## DATA SUPPLIED
═══

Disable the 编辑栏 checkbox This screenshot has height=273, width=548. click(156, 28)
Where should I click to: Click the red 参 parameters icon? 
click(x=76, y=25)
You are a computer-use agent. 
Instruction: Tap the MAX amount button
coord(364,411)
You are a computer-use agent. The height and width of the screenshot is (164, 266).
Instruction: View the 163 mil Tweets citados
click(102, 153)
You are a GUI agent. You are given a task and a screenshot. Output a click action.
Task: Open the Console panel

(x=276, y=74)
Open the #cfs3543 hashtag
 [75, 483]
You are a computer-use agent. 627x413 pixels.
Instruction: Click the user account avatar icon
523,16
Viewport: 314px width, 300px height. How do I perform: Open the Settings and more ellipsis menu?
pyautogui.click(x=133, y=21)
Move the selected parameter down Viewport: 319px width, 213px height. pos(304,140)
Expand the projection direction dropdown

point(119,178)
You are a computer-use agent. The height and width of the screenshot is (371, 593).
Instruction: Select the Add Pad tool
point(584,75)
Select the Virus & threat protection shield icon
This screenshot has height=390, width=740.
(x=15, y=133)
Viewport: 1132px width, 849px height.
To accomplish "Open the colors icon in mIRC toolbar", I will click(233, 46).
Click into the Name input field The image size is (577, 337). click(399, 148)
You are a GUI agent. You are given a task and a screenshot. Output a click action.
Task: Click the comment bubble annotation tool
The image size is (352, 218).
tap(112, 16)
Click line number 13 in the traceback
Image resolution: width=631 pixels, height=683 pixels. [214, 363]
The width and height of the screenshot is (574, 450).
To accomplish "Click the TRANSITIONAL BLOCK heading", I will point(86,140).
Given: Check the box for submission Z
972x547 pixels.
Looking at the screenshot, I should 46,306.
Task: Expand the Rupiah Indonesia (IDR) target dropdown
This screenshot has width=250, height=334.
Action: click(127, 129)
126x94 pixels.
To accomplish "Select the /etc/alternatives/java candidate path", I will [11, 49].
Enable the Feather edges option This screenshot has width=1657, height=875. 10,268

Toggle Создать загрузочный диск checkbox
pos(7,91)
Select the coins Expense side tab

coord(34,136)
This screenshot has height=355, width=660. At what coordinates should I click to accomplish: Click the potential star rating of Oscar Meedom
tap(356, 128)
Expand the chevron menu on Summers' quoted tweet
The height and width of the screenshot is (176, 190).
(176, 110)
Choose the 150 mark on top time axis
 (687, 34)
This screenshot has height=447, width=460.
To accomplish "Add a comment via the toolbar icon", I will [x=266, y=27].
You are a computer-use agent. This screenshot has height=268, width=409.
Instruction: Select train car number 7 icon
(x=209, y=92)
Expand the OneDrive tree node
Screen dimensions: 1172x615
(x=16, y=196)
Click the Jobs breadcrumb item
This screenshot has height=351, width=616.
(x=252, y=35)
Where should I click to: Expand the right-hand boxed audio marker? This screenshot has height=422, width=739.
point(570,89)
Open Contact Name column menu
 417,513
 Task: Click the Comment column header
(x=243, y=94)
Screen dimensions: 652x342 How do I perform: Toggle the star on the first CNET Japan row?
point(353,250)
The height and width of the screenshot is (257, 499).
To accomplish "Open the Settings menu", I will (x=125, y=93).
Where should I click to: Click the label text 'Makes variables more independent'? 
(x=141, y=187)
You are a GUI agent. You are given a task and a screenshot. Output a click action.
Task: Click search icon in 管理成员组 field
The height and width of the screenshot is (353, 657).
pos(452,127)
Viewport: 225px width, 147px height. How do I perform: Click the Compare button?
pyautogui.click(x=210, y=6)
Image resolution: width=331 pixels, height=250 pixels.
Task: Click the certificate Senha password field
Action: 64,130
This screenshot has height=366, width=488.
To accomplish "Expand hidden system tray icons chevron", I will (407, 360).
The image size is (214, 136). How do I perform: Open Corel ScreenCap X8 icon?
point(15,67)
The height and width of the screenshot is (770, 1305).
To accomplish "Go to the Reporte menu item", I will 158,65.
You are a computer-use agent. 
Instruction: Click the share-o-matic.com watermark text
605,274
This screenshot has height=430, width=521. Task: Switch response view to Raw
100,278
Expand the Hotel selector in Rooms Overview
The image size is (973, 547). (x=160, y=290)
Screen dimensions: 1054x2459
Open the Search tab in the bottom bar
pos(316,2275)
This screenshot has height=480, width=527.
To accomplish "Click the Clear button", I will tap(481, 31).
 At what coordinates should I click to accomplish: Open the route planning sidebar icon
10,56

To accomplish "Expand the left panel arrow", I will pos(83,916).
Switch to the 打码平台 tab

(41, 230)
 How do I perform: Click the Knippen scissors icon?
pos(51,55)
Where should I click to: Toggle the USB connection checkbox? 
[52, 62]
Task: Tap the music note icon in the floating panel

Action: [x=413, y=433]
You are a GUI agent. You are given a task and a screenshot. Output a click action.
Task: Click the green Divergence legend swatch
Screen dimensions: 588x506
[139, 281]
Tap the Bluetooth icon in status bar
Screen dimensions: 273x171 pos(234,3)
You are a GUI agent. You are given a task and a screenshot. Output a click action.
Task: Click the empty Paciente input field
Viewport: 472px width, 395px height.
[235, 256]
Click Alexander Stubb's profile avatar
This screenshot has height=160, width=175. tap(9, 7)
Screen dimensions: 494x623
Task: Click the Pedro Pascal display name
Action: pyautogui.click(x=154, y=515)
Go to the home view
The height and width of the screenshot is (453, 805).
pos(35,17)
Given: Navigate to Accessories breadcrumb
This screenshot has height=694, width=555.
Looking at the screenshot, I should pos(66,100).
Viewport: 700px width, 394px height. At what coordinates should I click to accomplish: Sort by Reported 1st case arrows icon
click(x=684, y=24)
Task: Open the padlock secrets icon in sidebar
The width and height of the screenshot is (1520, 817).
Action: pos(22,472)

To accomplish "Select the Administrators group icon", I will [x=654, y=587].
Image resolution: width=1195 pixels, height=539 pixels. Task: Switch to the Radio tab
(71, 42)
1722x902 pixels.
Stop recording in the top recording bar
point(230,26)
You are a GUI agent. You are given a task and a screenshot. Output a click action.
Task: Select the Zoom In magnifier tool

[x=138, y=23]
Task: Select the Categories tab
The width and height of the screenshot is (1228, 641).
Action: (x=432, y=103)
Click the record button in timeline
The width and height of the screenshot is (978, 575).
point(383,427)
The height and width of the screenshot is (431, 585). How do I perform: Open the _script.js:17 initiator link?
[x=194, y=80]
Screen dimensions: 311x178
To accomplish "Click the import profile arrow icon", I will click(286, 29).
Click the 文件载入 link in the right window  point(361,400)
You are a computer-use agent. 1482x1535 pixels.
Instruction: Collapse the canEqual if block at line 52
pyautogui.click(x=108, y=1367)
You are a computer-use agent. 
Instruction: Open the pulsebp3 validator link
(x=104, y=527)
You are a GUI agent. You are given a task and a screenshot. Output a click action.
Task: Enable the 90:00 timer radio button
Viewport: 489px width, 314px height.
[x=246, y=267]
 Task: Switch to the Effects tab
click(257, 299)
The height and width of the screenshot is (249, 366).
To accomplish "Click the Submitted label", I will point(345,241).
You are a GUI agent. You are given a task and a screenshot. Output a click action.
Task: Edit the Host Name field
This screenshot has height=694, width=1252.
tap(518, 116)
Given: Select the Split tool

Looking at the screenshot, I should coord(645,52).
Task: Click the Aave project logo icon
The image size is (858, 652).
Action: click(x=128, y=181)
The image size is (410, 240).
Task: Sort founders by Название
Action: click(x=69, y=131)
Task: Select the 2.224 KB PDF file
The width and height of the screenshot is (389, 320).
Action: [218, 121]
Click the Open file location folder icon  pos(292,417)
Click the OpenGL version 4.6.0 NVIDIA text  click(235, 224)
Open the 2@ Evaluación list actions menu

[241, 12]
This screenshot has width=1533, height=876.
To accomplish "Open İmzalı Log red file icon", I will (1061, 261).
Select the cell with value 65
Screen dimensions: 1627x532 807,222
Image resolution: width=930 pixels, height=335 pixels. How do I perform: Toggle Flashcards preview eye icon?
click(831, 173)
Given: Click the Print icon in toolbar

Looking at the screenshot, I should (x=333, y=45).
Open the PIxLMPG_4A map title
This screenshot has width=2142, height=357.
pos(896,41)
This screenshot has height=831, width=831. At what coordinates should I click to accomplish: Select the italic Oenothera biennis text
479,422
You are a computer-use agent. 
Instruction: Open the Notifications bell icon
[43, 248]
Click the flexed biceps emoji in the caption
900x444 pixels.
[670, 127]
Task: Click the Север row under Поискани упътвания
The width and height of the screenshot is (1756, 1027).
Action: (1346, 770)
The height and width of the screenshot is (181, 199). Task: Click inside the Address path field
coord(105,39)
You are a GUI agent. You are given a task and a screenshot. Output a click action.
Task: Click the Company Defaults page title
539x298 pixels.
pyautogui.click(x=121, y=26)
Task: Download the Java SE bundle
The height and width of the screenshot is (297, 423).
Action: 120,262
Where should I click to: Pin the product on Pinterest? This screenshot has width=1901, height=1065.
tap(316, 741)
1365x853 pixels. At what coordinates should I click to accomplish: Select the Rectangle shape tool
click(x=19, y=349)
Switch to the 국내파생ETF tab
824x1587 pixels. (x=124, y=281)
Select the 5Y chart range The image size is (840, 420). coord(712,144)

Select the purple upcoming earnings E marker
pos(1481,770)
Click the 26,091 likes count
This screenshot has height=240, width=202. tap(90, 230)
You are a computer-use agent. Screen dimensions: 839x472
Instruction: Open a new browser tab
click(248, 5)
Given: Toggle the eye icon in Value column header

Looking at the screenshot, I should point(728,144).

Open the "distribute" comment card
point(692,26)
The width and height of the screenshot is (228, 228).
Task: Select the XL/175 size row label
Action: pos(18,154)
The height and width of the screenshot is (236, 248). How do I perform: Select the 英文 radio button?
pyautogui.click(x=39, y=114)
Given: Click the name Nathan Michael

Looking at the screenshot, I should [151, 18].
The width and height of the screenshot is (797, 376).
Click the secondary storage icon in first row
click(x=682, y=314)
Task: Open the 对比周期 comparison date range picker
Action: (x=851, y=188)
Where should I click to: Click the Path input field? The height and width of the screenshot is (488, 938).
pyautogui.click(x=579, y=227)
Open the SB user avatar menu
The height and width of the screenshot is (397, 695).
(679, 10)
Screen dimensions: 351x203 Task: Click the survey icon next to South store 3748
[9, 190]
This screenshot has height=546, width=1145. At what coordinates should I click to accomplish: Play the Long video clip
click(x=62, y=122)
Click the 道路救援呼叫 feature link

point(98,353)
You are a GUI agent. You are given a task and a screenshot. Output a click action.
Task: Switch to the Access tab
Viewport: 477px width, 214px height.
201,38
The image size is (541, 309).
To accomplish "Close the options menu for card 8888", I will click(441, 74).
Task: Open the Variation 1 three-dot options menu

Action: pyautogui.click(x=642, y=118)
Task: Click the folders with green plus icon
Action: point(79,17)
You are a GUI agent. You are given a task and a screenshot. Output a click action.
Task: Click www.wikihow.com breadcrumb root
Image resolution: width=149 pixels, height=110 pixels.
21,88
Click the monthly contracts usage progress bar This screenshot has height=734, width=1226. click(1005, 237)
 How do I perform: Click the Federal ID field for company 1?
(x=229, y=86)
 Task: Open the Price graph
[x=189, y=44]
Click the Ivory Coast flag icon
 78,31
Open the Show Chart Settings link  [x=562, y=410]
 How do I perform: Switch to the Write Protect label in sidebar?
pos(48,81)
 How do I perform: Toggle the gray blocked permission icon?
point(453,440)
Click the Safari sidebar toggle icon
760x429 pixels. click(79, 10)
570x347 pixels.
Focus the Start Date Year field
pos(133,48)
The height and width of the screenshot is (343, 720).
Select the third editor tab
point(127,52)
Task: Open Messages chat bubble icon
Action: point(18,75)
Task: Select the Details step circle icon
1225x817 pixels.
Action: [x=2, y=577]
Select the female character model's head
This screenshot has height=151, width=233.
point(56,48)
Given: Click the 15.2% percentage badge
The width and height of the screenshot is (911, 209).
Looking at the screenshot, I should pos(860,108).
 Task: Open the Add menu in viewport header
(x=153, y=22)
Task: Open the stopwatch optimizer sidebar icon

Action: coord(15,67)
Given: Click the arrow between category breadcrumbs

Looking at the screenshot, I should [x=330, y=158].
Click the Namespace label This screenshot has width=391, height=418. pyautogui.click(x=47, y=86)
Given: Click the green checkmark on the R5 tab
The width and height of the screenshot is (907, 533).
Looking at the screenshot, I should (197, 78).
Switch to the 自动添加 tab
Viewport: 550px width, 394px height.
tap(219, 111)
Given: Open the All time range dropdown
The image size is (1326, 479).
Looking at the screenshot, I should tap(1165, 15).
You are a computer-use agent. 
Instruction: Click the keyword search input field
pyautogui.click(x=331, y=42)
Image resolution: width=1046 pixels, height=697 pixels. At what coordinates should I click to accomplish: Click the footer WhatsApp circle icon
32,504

═══

## ACTIVITY
If a line in the material above contains the word "Enable", copy it.

## EXERCISE ANSWER
Enable the Feather edges option This screenshot has width=1657, height=875. 10,268
Task: Enable the 90:00 timer radio button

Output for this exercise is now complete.